(Records from a data source)
◇ ◇ ◇ ◇ ◇
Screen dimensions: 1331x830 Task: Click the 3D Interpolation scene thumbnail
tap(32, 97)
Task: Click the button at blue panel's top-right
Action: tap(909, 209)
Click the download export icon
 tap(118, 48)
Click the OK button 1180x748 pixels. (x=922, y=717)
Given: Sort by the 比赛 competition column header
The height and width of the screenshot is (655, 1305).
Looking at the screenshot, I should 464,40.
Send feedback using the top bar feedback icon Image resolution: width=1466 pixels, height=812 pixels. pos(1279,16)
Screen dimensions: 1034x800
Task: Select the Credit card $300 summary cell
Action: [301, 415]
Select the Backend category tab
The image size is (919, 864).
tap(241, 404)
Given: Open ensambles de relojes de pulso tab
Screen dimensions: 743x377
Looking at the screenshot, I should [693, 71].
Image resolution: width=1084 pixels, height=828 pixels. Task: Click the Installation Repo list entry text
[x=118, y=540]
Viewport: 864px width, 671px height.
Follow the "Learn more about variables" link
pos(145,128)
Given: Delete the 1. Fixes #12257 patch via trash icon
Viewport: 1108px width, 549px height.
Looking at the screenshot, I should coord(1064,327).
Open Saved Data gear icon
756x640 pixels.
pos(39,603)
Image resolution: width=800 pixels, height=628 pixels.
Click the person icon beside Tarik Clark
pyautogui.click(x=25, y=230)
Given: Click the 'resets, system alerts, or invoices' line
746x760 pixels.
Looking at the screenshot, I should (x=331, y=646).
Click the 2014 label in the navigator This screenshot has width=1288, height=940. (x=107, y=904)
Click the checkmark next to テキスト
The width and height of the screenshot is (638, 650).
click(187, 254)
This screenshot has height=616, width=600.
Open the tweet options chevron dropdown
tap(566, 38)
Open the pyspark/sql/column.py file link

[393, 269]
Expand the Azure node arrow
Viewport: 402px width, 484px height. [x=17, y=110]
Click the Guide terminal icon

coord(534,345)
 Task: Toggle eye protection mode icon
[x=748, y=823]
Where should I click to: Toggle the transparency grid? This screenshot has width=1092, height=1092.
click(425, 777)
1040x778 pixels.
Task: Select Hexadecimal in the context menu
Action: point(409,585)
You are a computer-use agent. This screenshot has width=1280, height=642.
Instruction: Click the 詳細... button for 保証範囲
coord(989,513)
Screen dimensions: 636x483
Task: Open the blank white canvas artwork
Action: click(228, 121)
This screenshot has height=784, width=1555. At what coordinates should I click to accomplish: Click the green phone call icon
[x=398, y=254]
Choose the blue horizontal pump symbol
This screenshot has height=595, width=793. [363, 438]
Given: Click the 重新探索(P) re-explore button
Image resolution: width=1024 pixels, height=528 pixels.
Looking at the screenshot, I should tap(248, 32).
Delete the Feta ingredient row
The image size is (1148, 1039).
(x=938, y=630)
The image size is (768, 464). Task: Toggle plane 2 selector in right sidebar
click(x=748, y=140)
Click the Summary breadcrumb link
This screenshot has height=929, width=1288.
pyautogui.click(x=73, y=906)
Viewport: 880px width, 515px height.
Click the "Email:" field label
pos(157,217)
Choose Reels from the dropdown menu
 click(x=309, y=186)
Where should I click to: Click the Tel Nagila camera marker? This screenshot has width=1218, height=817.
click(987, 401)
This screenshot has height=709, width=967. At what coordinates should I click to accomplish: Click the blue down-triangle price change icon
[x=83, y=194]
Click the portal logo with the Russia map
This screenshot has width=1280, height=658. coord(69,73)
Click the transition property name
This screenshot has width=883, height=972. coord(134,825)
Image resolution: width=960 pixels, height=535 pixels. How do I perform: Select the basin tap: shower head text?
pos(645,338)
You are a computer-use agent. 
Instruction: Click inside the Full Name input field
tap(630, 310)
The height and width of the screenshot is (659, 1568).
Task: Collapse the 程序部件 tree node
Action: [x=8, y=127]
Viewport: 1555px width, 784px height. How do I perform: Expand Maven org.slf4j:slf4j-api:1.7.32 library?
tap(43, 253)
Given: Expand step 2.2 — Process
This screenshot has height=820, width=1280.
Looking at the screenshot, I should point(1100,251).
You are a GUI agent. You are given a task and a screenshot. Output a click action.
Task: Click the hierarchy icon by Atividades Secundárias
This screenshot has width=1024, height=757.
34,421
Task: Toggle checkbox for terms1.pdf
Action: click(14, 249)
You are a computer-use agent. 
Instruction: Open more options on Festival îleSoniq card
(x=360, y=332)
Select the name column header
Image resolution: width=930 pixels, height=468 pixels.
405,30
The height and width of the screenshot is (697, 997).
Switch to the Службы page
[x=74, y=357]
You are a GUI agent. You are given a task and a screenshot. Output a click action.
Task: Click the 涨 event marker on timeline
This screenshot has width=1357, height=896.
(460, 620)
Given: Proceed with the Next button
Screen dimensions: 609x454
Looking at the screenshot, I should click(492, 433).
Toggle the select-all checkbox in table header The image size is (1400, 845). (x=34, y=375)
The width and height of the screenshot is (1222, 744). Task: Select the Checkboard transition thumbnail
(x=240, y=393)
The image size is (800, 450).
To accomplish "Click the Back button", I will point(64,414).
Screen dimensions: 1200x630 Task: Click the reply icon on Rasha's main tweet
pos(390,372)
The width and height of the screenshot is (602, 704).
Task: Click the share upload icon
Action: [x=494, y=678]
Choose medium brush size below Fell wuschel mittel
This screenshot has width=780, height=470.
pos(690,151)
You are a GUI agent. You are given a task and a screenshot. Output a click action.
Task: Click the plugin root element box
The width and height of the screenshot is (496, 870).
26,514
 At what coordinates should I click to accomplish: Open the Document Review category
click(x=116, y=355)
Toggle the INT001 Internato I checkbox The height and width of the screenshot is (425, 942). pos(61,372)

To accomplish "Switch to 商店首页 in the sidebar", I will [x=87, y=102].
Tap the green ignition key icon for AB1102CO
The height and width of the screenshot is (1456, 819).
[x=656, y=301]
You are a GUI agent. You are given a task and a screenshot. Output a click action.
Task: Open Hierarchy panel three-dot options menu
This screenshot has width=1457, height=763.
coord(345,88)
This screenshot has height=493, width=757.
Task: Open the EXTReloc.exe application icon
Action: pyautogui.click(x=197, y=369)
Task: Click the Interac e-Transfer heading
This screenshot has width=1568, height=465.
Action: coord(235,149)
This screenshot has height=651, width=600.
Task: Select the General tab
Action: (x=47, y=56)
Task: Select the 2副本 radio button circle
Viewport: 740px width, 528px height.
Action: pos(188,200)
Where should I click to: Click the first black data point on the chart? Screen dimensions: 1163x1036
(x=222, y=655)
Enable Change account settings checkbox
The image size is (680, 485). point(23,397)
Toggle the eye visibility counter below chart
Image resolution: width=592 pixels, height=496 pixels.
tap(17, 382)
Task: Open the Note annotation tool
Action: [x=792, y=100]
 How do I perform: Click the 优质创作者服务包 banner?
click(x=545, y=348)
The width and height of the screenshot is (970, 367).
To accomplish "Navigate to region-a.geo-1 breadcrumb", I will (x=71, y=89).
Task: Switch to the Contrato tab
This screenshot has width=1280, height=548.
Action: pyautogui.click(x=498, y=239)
◇ ◇ ◇ ◇ ◇
Every line above should be written out again exactly as it stands.

Screen dimensions: 1331x830 Task: Click the 3D Interpolation scene thumbnail
tap(32, 97)
Task: Click the button at blue panel's top-right
Action: tap(909, 209)
Click the download export icon
 tap(118, 48)
Click the OK button 1180x748 pixels. (x=922, y=717)
Given: Sort by the 比赛 competition column header
The height and width of the screenshot is (655, 1305).
Looking at the screenshot, I should 464,40.
Send feedback using the top bar feedback icon Image resolution: width=1466 pixels, height=812 pixels. pos(1279,16)
Screen dimensions: 1034x800
Task: Select the Credit card $300 summary cell
Action: [301, 415]
Select the Backend category tab
The image size is (919, 864).
tap(241, 404)
Given: Open ensambles de relojes de pulso tab
Screen dimensions: 743x377
Looking at the screenshot, I should [693, 71].
Image resolution: width=1084 pixels, height=828 pixels. Task: Click the Installation Repo list entry text
[x=118, y=540]
Viewport: 864px width, 671px height.
Follow the "Learn more about variables" link
pos(145,128)
Given: Delete the 1. Fixes #12257 patch via trash icon
Viewport: 1108px width, 549px height.
Looking at the screenshot, I should coord(1064,327).
Open Saved Data gear icon
756x640 pixels.
pos(39,603)
Image resolution: width=800 pixels, height=628 pixels.
Click the person icon beside Tarik Clark
pyautogui.click(x=25, y=230)
Given: Click the 'resets, system alerts, or invoices' line
746x760 pixels.
Looking at the screenshot, I should (x=331, y=646).
Click the 2014 label in the navigator This screenshot has width=1288, height=940. (x=107, y=904)
Click the checkmark next to テキスト
The width and height of the screenshot is (638, 650).
click(187, 254)
This screenshot has height=616, width=600.
Open the tweet options chevron dropdown
tap(566, 38)
Open the pyspark/sql/column.py file link

[393, 269]
Expand the Azure node arrow
Viewport: 402px width, 484px height. [x=17, y=110]
Click the Guide terminal icon

coord(534,345)
 Task: Toggle eye protection mode icon
[x=748, y=823]
Where should I click to: Toggle the transparency grid? This screenshot has width=1092, height=1092.
click(425, 777)
1040x778 pixels.
Task: Select Hexadecimal in the context menu
Action: point(409,585)
You are a computer-use agent. This screenshot has width=1280, height=642.
Instruction: Click the 詳細... button for 保証範囲
coord(989,513)
Screen dimensions: 636x483
Task: Open the blank white canvas artwork
Action: click(228, 121)
This screenshot has height=784, width=1555. At what coordinates should I click to accomplish: Click the green phone call icon
[x=398, y=254]
Choose the blue horizontal pump symbol
This screenshot has height=595, width=793. [363, 438]
Given: Click the 重新探索(P) re-explore button
Image resolution: width=1024 pixels, height=528 pixels.
Looking at the screenshot, I should tap(248, 32).
Delete the Feta ingredient row
The image size is (1148, 1039).
(x=938, y=630)
The image size is (768, 464). Task: Toggle plane 2 selector in right sidebar
click(x=748, y=140)
Click the Summary breadcrumb link
This screenshot has height=929, width=1288.
pyautogui.click(x=73, y=906)
Viewport: 880px width, 515px height.
Click the "Email:" field label
pos(157,217)
Choose Reels from the dropdown menu
 click(x=309, y=186)
Where should I click to: Click the Tel Nagila camera marker? This screenshot has width=1218, height=817.
click(987, 401)
This screenshot has height=709, width=967. At what coordinates should I click to accomplish: Click the blue down-triangle price change icon
[x=83, y=194]
Click the portal logo with the Russia map
This screenshot has width=1280, height=658. coord(69,73)
Click the transition property name
This screenshot has width=883, height=972. coord(134,825)
Image resolution: width=960 pixels, height=535 pixels. How do I perform: Select the basin tap: shower head text?
pos(645,338)
You are a computer-use agent. 
Instruction: Click inside the Full Name input field
tap(630, 310)
The height and width of the screenshot is (659, 1568).
Task: Collapse the 程序部件 tree node
Action: [x=8, y=127]
Viewport: 1555px width, 784px height. How do I perform: Expand Maven org.slf4j:slf4j-api:1.7.32 library?
tap(43, 253)
Given: Expand step 2.2 — Process
This screenshot has height=820, width=1280.
Looking at the screenshot, I should point(1100,251).
You are a GUI agent. You are given a task and a screenshot. Output a click action.
Task: Click the hierarchy icon by Atividades Secundárias
This screenshot has width=1024, height=757.
34,421
Task: Toggle checkbox for terms1.pdf
Action: click(14, 249)
You are a computer-use agent. 
Instruction: Open more options on Festival îleSoniq card
(x=360, y=332)
Select the name column header
Image resolution: width=930 pixels, height=468 pixels.
405,30
The height and width of the screenshot is (697, 997).
Switch to the Службы page
[x=74, y=357]
You are a GUI agent. You are given a task and a screenshot. Output a click action.
Task: Click the 涨 event marker on timeline
This screenshot has width=1357, height=896.
(460, 620)
Given: Proceed with the Next button
Screen dimensions: 609x454
Looking at the screenshot, I should click(492, 433).
Toggle the select-all checkbox in table header The image size is (1400, 845). (x=34, y=375)
The width and height of the screenshot is (1222, 744). Task: Select the Checkboard transition thumbnail
(x=240, y=393)
The image size is (800, 450).
To accomplish "Click the Back button", I will point(64,414).
Screen dimensions: 1200x630 Task: Click the reply icon on Rasha's main tweet
pos(390,372)
The width and height of the screenshot is (602, 704).
Task: Click the share upload icon
Action: [x=494, y=678]
Choose medium brush size below Fell wuschel mittel
This screenshot has width=780, height=470.
pos(690,151)
You are a GUI agent. You are given a task and a screenshot. Output a click action.
Task: Click the plugin root element box
The width and height of the screenshot is (496, 870).
26,514
 At what coordinates should I click to accomplish: Open the Document Review category
click(x=116, y=355)
Toggle the INT001 Internato I checkbox The height and width of the screenshot is (425, 942). pos(61,372)

To accomplish "Switch to 商店首页 in the sidebar", I will [x=87, y=102].
Tap the green ignition key icon for AB1102CO
The height and width of the screenshot is (1456, 819).
[x=656, y=301]
You are a GUI agent. You are given a task and a screenshot. Output a click action.
Task: Open Hierarchy panel three-dot options menu
This screenshot has width=1457, height=763.
coord(345,88)
This screenshot has height=493, width=757.
Task: Open the EXTReloc.exe application icon
Action: pyautogui.click(x=197, y=369)
Task: Click the Interac e-Transfer heading
This screenshot has width=1568, height=465.
Action: coord(235,149)
This screenshot has height=651, width=600.
Task: Select the General tab
Action: (x=47, y=56)
Task: Select the 2副本 radio button circle
Viewport: 740px width, 528px height.
Action: pos(188,200)
Where should I click to: Click the first black data point on the chart? Screen dimensions: 1163x1036
(x=222, y=655)
Enable Change account settings checkbox
The image size is (680, 485). point(23,397)
Toggle the eye visibility counter below chart
Image resolution: width=592 pixels, height=496 pixels.
tap(17, 382)
Task: Open the Note annotation tool
Action: [x=792, y=100]
 How do I perform: Click the 优质创作者服务包 banner?
click(x=545, y=348)
The width and height of the screenshot is (970, 367).
To accomplish "Navigate to region-a.geo-1 breadcrumb", I will (x=71, y=89).
Task: Switch to the Contrato tab
This screenshot has width=1280, height=548.
Action: pyautogui.click(x=498, y=239)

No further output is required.